Personal information
- Full name: David Klein
- Date of birth: 13 August 1973 (age 52)
- Place of birth: Mulhouse, France
- Height: 1.85 m (6 ft 1 in)
- Position(s): Goalkeeper

Team information
- Current team: Auxerre B (gk coach)

Senior career*
- Years: Team / Apps / (Gls)
- 1995–1998: Strasbourg / 8 / (0)
- 1998: Toulouse / 0 / (0)
- 1998–2000: Ajaccio / 62 / (0)
- 2000–2001: Metz / 2 / (0)
- 2001: Clydebank / 1 / (0)
- 2001: Partick Thistle / 5 / (0)
- 2001: Martigues / 9 / (0)
- 2001–2002: Clermont Foot / 2 / (0)
- 2002–2003: Martigues / 37 / (0)
- 2003: La Roche-sur-Yon / 3 / (0)
- 2003–2006: Valenciennes / 102 / (0)
- 2006–2007: Niort / 48 / (0)
- 2008–2009: RC Strasbourg / 0 / (0)

Managerial career
- 2009–2010: RC Strasbourg B (gk coach)
- 2010–2011: RC Strasbourg (gk coach)
- 2011–2014: Valenciennes B (gk coach)
- 2014–2017: Valenciennes (gk coach)
- 2018–2019: Mauritania (gk coach)
- 2019–: Auxerre B (gk coach)

= David Klein (footballer) =

French footballer (born 1973)

David Klein (born 13 August 1973) is a retired French goalkeeper and current goalkeeper coach of Auxerre's B-team.

== Career ==
After retiring at the end of the 2008-09 season, Klein started that same summer as goalkeeping coach for RC Strasbourg's B team. In the summer of 2010, he stepped up as goalkeeping coach of the club's first team squad, replacing Alexander Vencel (footballer, born 1967), under new manager Laurent Fournier.

In the summer of 2011 he was hired in the same position for Valenciennes' B team. Ahead of the 2014-15 season, Klein was promoted to the first team squad as goalkeeping coach under manager Faruk Hadžibegić's staff. In May 2017, it was confirmed that Klein's contract was not extended and he left the club.

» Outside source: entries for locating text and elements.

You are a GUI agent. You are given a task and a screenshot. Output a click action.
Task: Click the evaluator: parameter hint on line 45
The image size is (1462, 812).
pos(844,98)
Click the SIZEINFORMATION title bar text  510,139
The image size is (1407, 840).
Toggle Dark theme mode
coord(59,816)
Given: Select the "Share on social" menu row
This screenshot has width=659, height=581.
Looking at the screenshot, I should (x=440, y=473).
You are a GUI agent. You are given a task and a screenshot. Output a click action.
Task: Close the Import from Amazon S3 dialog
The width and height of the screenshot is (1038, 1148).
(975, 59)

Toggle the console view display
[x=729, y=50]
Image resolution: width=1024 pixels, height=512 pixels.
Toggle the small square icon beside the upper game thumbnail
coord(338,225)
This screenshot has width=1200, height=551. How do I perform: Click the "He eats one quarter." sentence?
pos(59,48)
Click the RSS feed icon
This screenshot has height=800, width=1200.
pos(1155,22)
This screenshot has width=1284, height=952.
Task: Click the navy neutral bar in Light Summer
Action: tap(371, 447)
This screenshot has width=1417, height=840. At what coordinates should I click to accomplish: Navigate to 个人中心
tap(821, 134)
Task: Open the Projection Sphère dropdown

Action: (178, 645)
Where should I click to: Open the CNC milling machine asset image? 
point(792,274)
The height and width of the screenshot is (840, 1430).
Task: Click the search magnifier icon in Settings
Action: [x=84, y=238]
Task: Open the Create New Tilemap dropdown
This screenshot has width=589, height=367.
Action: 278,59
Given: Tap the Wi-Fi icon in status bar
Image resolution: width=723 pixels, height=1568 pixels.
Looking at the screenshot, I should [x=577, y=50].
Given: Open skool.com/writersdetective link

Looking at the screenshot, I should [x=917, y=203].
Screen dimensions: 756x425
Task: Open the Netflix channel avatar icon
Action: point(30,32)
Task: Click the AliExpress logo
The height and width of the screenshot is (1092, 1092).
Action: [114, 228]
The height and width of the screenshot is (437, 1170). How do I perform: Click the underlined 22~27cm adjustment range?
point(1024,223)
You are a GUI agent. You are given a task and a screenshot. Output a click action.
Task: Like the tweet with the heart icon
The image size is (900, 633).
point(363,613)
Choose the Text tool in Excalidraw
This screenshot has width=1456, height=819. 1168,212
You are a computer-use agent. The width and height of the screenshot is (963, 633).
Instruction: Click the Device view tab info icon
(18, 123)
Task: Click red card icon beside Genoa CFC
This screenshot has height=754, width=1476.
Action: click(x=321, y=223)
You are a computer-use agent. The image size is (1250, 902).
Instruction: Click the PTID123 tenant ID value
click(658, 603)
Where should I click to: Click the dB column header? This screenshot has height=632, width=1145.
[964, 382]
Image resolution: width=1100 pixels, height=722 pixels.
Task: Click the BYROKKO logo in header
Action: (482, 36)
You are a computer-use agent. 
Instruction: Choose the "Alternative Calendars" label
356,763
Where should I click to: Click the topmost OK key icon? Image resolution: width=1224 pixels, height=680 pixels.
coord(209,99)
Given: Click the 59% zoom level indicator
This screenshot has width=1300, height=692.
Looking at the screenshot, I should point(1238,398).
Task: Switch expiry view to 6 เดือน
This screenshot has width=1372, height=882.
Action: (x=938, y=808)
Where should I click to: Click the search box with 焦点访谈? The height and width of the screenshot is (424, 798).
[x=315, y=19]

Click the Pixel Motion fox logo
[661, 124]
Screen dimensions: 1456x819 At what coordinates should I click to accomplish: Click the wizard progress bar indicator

Not long after leaving Valenciennes, Klein started his own goalkeeping academy. Among other things, Klein, under his own goalkeeping academy 'J4K Valenciennes', was responsible for goalkeeper training at the club La Sentinelle, which played in the Hauts-de-France league in France.

In the 2018-19 season, Klein was the goalkeeping coach for the Mauritania national football team ahead of the 2019 Africa Cup of Nations.

Ahead of the 2019-20 season, Klein was appointed goalkeeper coach of Auxerre's reserve team.